Hi, my new project (part of it anyway) is to work on desktop 
integration, particularly nautilus and openoffice. We want to display 
(parts of) the security context, and make them configurable by the user. 
Specifically, we're thinking about exposing the type field, and the MCS 
field.

However I am still not happy with the infrastructure we have to support 
that kind of thing, so I wanted to see what others think about this.

The read interface will be easy (hopefully), but the write interface is 
not clear. I think we want to aim for user-friendly selinux. For 
categories, one possibility is to enumerate the translation strings from 
setrans.conf, and have checkboxes for each that the user can click (I 
like this idea). Another way to deal with this is a text box, where we 
can enter translated or untranslated categories and/or ranges.

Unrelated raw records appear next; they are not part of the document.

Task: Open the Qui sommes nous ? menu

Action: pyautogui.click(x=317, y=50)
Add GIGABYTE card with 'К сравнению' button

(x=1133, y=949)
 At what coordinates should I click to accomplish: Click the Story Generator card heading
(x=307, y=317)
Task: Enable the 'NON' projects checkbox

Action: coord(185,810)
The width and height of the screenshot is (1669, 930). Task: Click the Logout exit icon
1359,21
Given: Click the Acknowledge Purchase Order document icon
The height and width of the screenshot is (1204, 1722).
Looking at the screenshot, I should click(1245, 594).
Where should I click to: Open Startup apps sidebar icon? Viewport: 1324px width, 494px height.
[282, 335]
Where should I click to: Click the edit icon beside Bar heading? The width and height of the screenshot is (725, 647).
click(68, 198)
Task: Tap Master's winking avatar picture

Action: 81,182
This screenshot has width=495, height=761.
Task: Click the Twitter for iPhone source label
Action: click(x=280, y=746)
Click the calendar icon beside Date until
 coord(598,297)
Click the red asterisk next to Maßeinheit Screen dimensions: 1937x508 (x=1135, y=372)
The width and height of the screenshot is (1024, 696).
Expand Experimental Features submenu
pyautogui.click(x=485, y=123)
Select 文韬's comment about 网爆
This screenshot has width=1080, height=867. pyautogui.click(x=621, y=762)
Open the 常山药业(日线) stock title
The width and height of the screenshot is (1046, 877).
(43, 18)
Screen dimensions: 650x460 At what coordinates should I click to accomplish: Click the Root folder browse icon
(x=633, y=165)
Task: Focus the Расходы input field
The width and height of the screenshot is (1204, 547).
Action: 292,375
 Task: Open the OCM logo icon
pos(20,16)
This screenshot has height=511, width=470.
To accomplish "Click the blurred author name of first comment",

For the type field, it makes sense to me to have a drop-down box with 
the customizable types in there (as the user shouldn't relabeling to any 
other types). I also think we should translate those types into 
something more user friendly, possibly in multiple languages. I imagine 
a box that you can choose from "Office Document", "Music File", "Image 
FIle", "Sensitive Data", "Untrusted Content", things like that. Any 
other suggestions?

Maybe the nautilus/GNOME list would be a better place to discuss some of 
those things, but I am also interested in the infrastructure that we'll 
need. What needs to be added, and which libraries should it go to? I 
like the idea of making enhancements to libsetrans. Why doesn't this 
library have a clear API with namespace and headers? Will I need to 
replicate my database_file.c code in there? I think we need a way to 
enumerate setrans entires (other than the python semanage utility), 
enumerate customizable types, and translate customizable types.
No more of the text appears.